1.when Diane selects "Dark" and hits the submit button.The Container sends the request to a new thread of the BeerApp servlet.The BeerApp thread finds the session associated with Diane, and stores her choice ("Dark")in the session as an attribute.

2.The servlet runs its business logic (including calls to the model) and returns a response.

3.When Diane selects another option and hits the submit button.The Container sends the request to a new thread of the BeerApp servlet.The BeerApp thread finds the session associated with Diane,and stores her new choice in the session as an attribute(same client,same servlet,Different request,Different thread,Same session)

4.The servlet runs its business logic (including calls to the model) and returns a response.

5.Meanwhile ,another client goes to beer site...
Diane's session is still active ,but meanwhile Terri selects "Pale" and hits the submit button.
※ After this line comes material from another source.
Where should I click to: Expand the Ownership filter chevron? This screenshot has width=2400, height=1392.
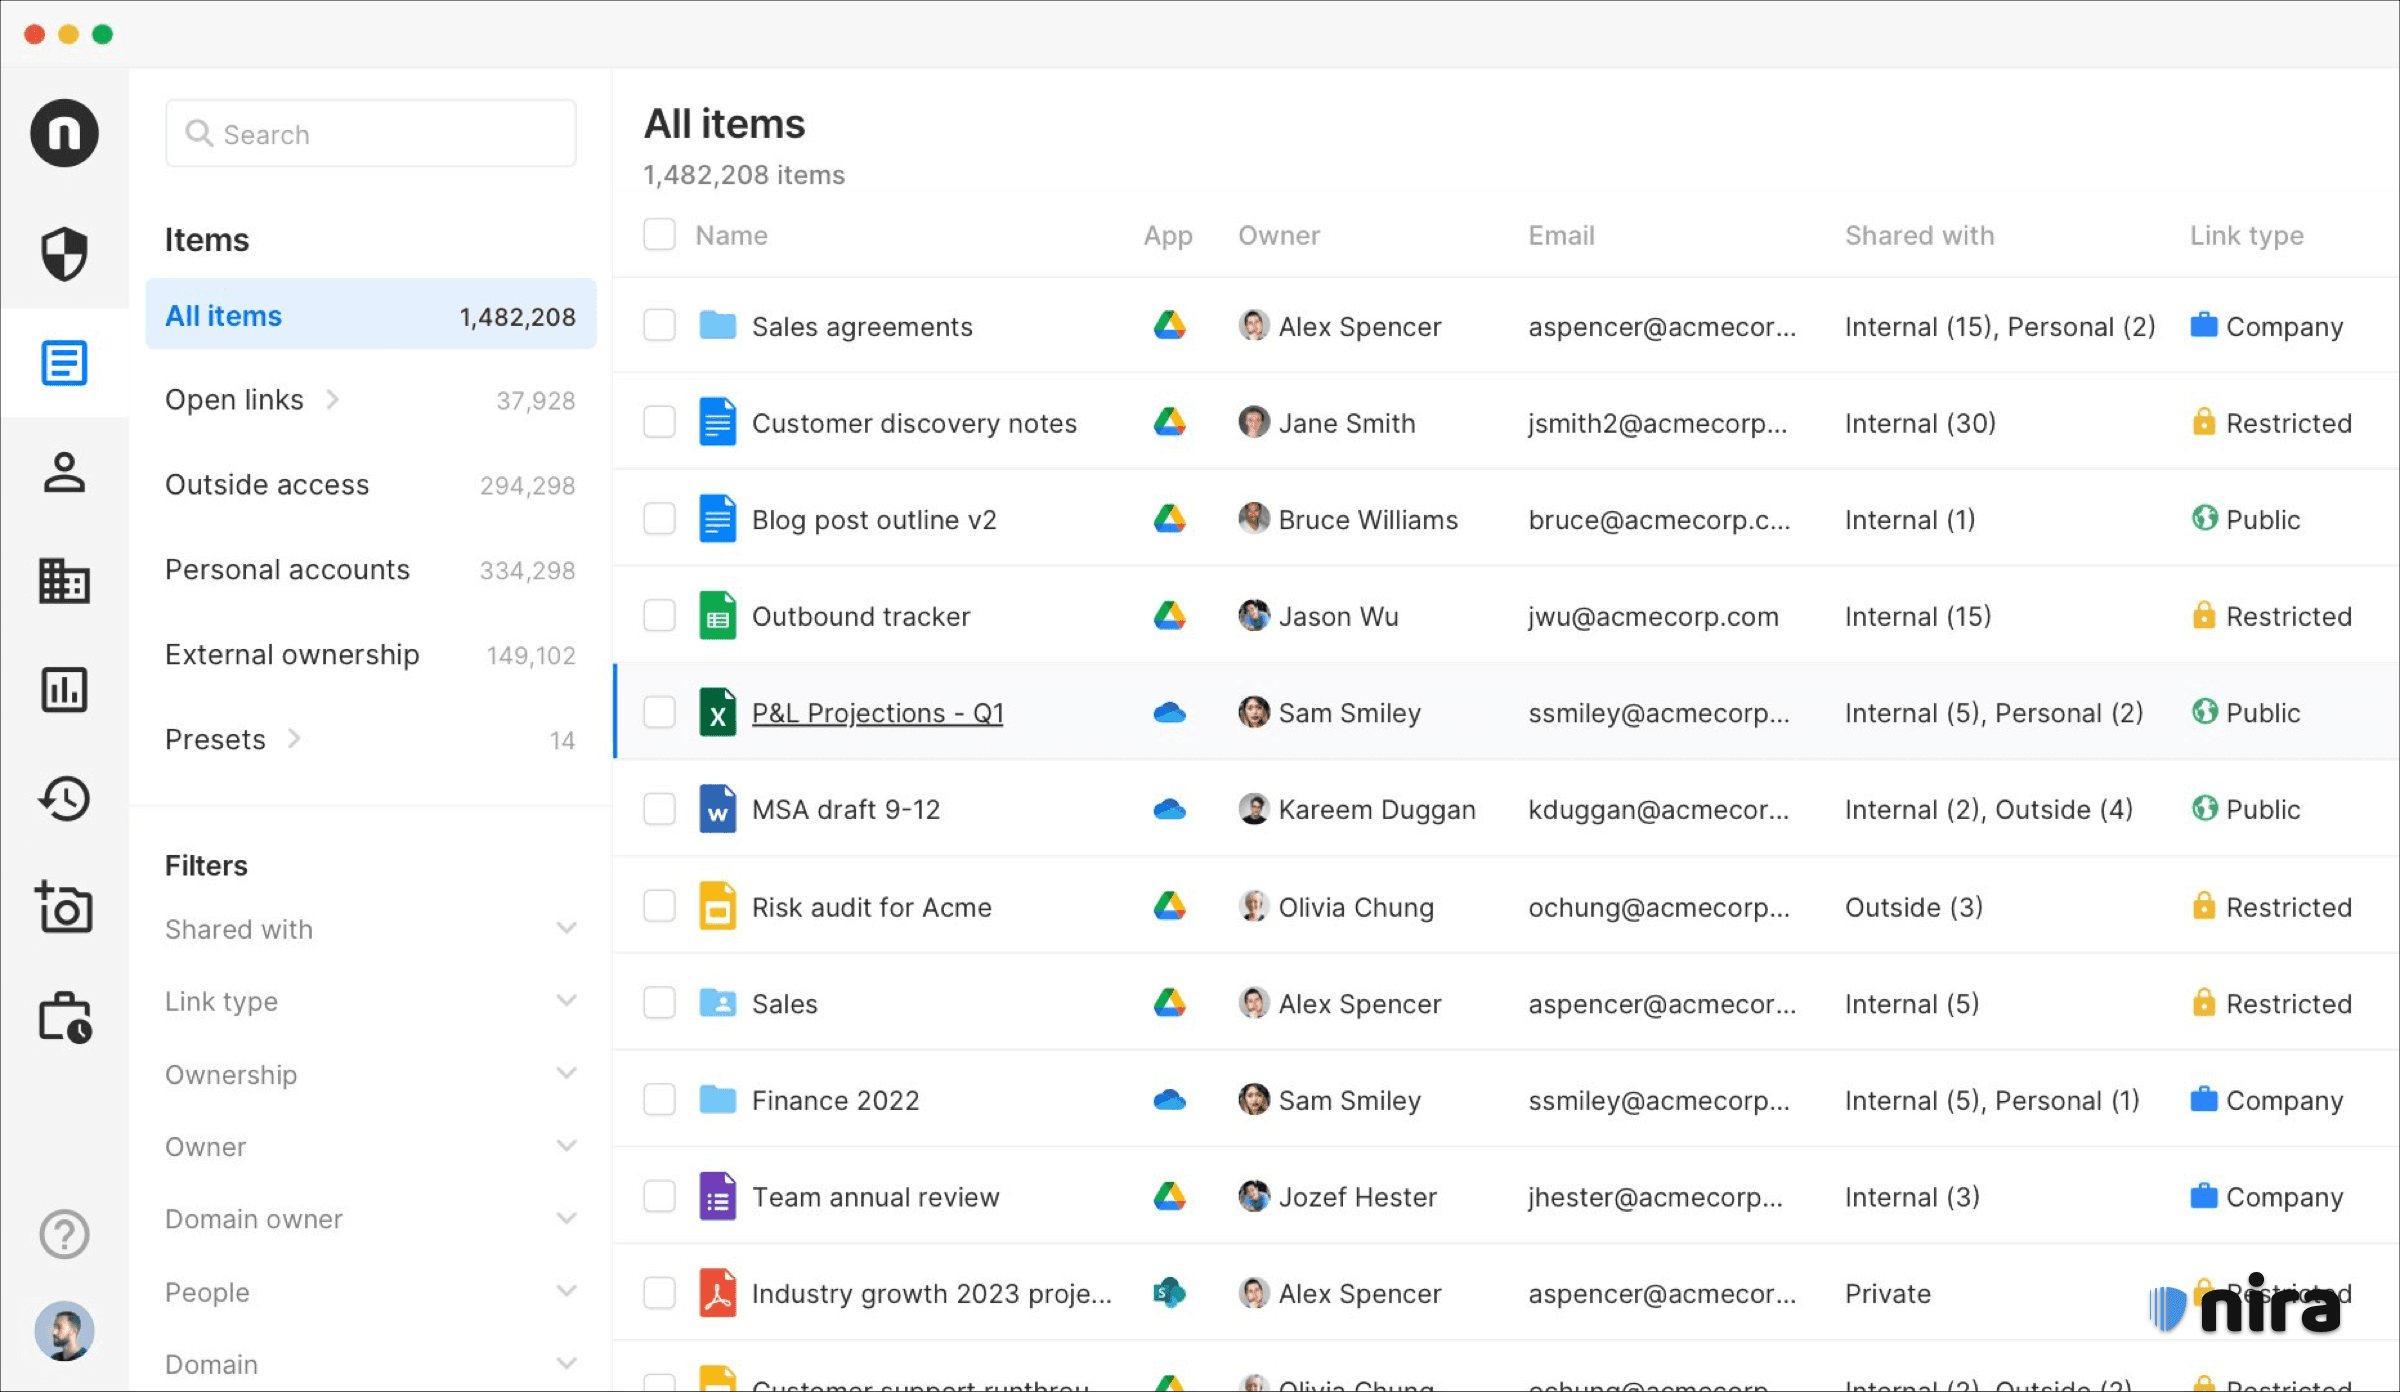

The Container sends Terri's request to a new thread of the BeerApp servlet.The BeerApp thread starts a new session for Terri,and calls setAttribute() to 
store her choice("pale")(Different client,Same servlet,Different request,Different thread，Different session)
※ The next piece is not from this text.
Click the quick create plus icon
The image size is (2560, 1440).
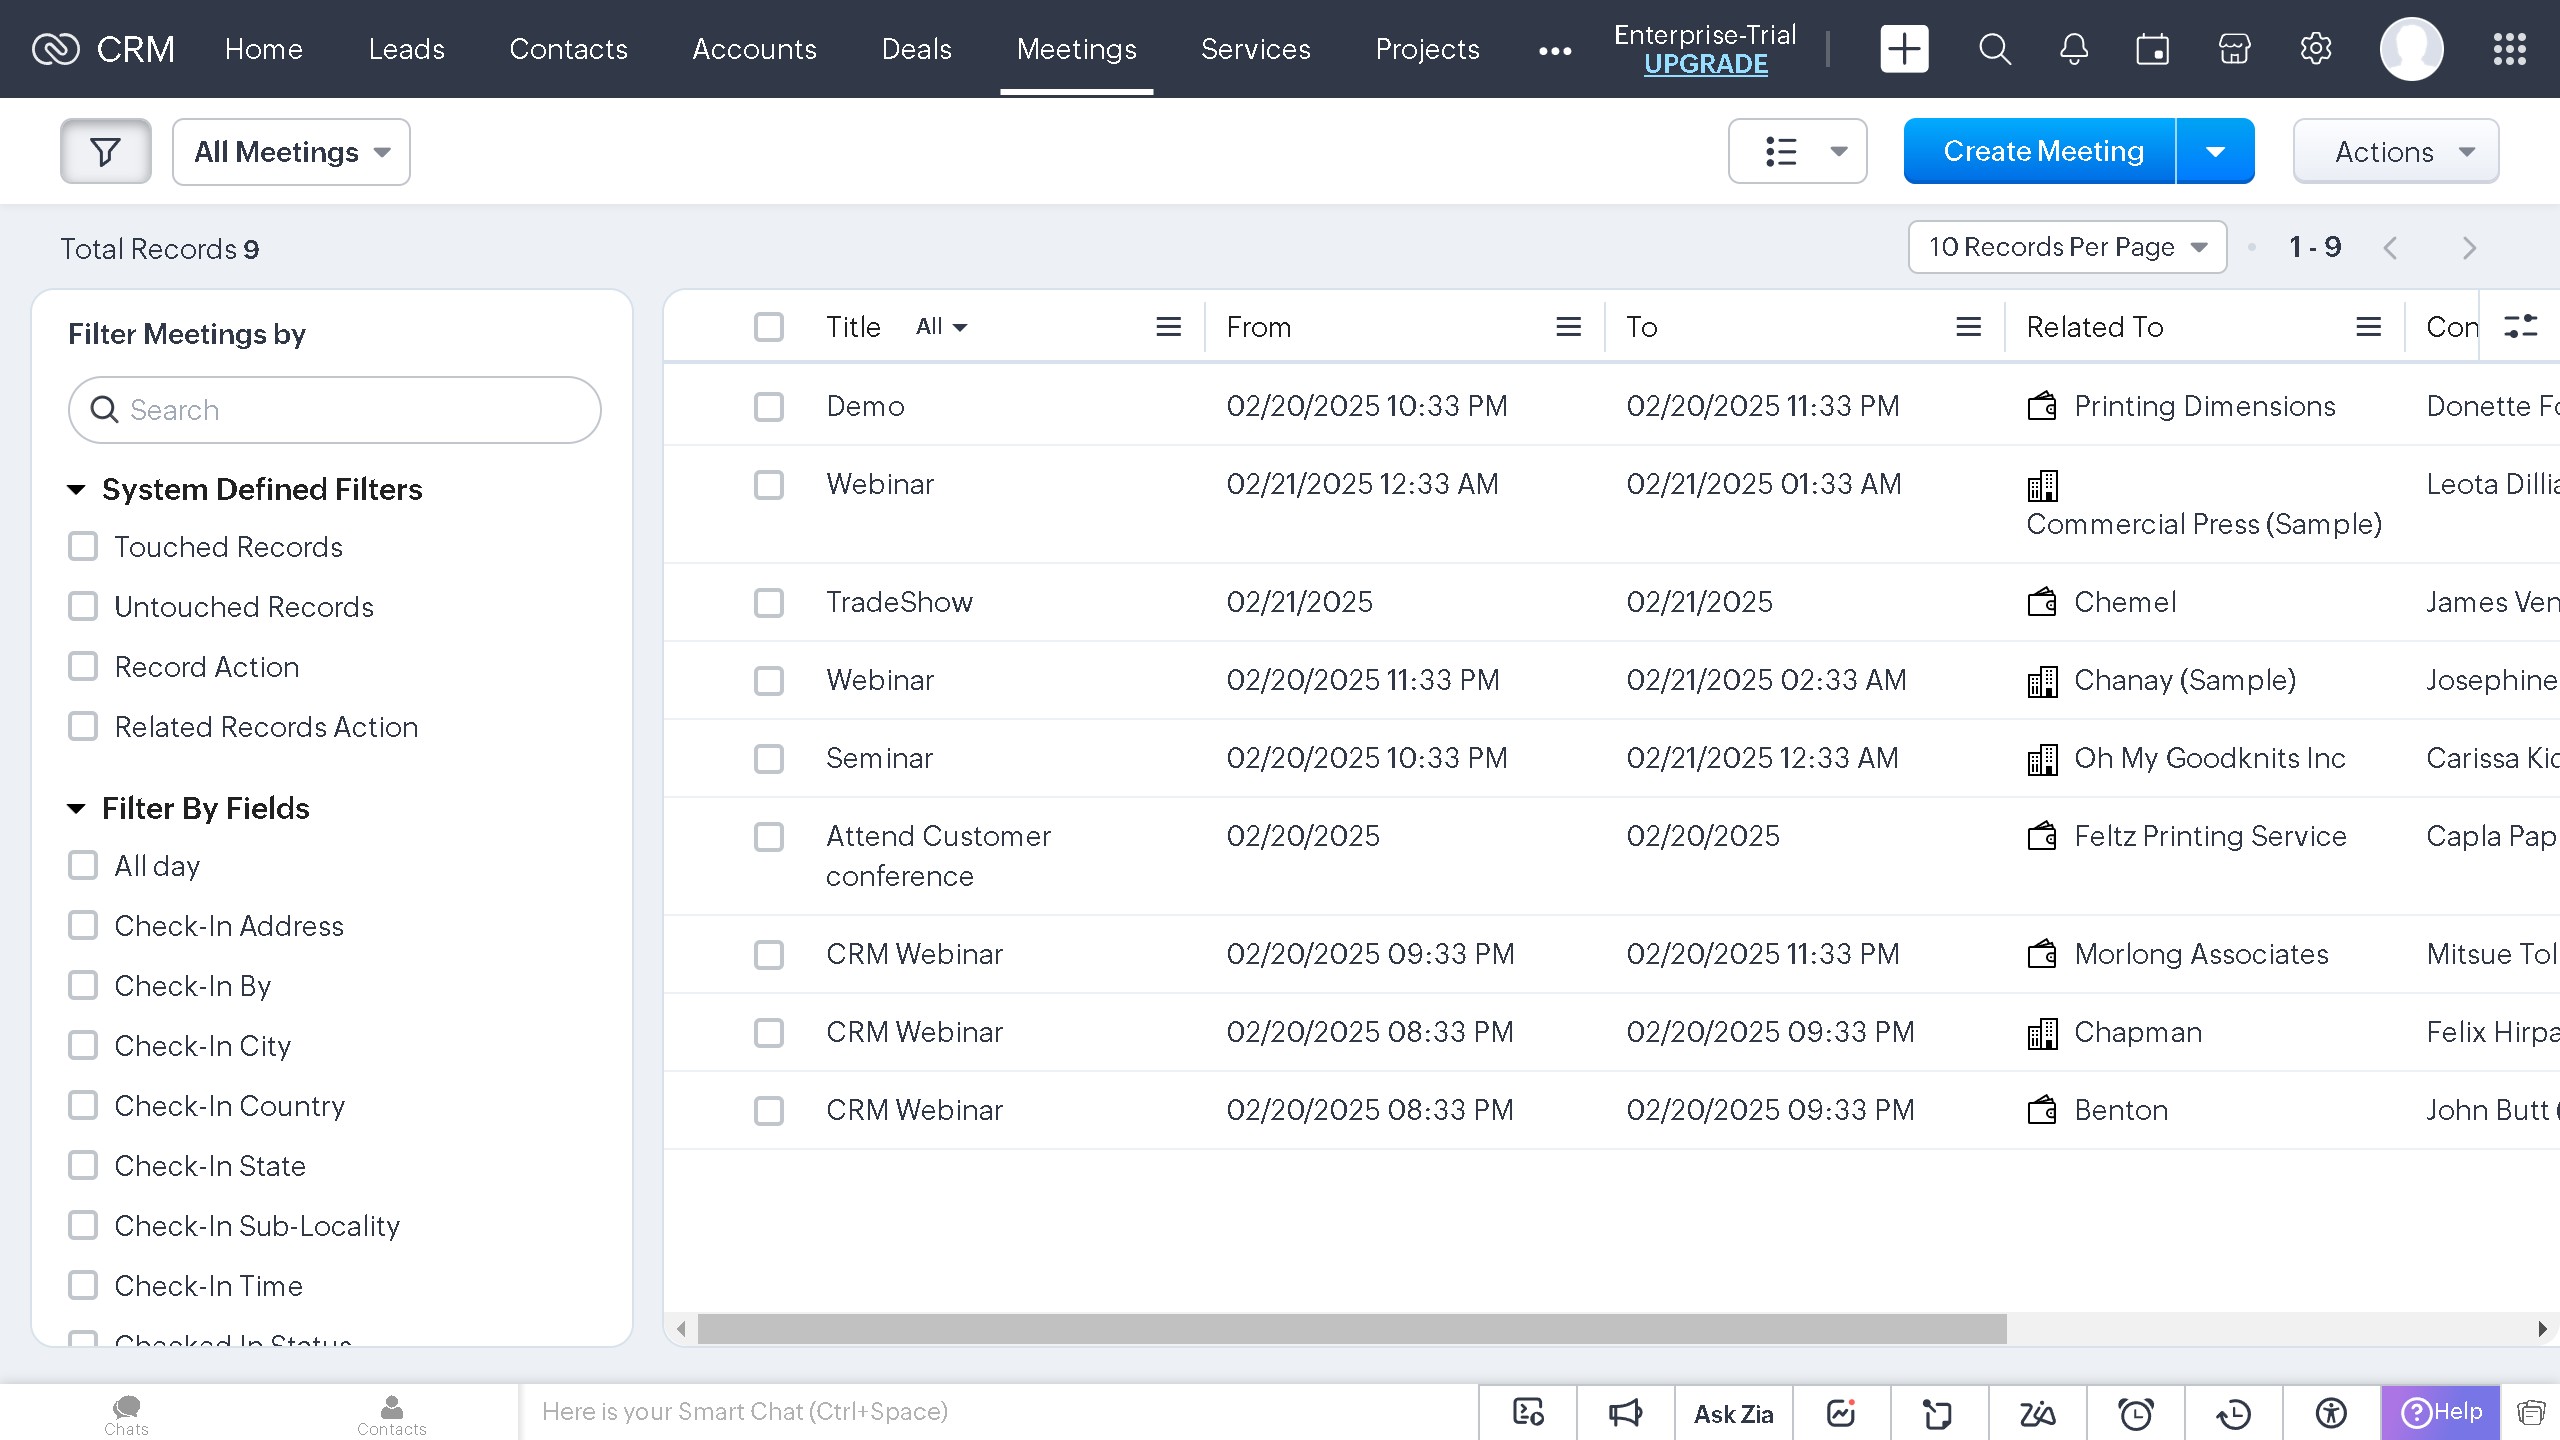tap(1904, 49)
how  the Container know who the client is

The HTTP protocol uses stateless connections.The client browser makes a connection
to the server,sends the request,gets the response,and closes the connection.In other words,the connection exists for only a single request/response.Because the connections don't persist ,the Container doesn't recognize that the client making a second request is the same client from a previous request.As far as the Container's concerned,each request is from a new client.

so the client needs a unique session ID.The idea is simple:on the client's first request,the Container generates a unique session ID and gives it back to the client with the response.The client sends back the session ID with each subsequent request.The Container sees the ID ,finds the matching session, and associates the session with the request.

Somehow,the Container has to get the session ID to the client as part of the response ,and the client has to send back the session ID as part of the request.The simplest and most common way to exchange the info is through cookies.

You do have to tell the Container that you want to create or use a session,but the  Container takes care of generating the session ID,creating a new Cookie object，stuffing the session ID into the cookie,and setting the cookie as part of the response.And on subsequent requests ,the Container gets the session ID from a cookie in the request,matches the session ID with an existing session,and associates that session with the current request.

Sending a session cookie in the RESPONSE:
HttpSession session = request.getSession();/*This method does more than just create a session,but the first time you invoke it on the request ,it will cause a cookie to be sent with the response.Now,There's still no guarantee the client will accept the cookie...but we're getting ahead of ourselves.
The container takes care of making the new HttpSession object,generating the unique session ID,making the new Cookie object,associating the session ID with the cookie,setting the Cookie into the response ,all by itself.*/

Getting the session ID from the REQUEST:
HttpSession session = request.getSession();/*The method for getting a session ID cookie(and matching it with an existing session) is the same as SENDING a session ID cookie.You never actually SEE the session ID yourself(although you can ask the session to give it to you)*/

It works like this:
IF(the request includes a session ID cookie)
   finds the session matching that ID
ELSE IF (there is no session ID cookie OR there is no current session matching the session ID)
    create a new session.

All the cookie work happens behind the scenes.